— Exercise task —
Copy the lines below, starting with the first one and continuing up to and including the line that contains "pyautogui.click(x=399, y=176)".

[begin Material provided]

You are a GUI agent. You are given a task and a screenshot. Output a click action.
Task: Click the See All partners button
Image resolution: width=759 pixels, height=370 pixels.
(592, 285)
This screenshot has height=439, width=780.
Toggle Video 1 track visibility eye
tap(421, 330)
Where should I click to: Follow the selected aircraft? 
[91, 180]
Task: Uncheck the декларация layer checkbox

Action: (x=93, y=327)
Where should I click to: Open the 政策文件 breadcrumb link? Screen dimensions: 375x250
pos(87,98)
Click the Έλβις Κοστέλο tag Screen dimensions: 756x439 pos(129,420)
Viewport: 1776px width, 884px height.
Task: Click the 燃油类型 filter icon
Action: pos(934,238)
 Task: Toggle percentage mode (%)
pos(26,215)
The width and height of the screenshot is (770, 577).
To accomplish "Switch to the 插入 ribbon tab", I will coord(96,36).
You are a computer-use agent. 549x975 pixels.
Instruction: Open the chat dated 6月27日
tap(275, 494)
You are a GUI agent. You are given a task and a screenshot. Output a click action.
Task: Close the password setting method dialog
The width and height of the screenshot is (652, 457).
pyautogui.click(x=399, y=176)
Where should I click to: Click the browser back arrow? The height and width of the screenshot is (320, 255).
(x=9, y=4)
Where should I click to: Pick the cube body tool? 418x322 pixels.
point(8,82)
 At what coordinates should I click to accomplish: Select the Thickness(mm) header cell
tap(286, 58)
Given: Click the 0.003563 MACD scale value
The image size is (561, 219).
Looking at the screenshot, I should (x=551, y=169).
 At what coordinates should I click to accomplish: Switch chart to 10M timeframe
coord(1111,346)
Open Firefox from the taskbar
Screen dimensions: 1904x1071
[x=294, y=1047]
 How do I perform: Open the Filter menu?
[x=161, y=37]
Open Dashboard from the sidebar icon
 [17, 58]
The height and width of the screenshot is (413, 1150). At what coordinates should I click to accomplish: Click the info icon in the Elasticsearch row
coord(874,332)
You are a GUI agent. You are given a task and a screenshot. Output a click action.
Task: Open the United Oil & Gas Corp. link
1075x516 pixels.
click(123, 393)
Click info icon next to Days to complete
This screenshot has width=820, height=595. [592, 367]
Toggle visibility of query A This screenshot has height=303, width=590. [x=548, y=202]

[end Material provided]

— Final answer —
You are a GUI agent. You are given a task and a screenshot. Output a click action.
Task: Click the See All partners button
Image resolution: width=759 pixels, height=370 pixels.
(592, 285)
This screenshot has height=439, width=780.
Toggle Video 1 track visibility eye
tap(421, 330)
Where should I click to: Follow the selected aircraft? 
[91, 180]
Task: Uncheck the декларация layer checkbox

Action: (x=93, y=327)
Where should I click to: Open the 政策文件 breadcrumb link? Screen dimensions: 375x250
pos(87,98)
Click the Έλβις Κοστέλο tag Screen dimensions: 756x439 pos(129,420)
Viewport: 1776px width, 884px height.
Task: Click the 燃油类型 filter icon
Action: pos(934,238)
 Task: Toggle percentage mode (%)
pos(26,215)
The width and height of the screenshot is (770, 577).
To accomplish "Switch to the 插入 ribbon tab", I will coord(96,36).
You are a computer-use agent. 549x975 pixels.
Instruction: Open the chat dated 6月27日
tap(275, 494)
You are a GUI agent. You are given a task and a screenshot. Output a click action.
Task: Close the password setting method dialog
The width and height of the screenshot is (652, 457).
pyautogui.click(x=399, y=176)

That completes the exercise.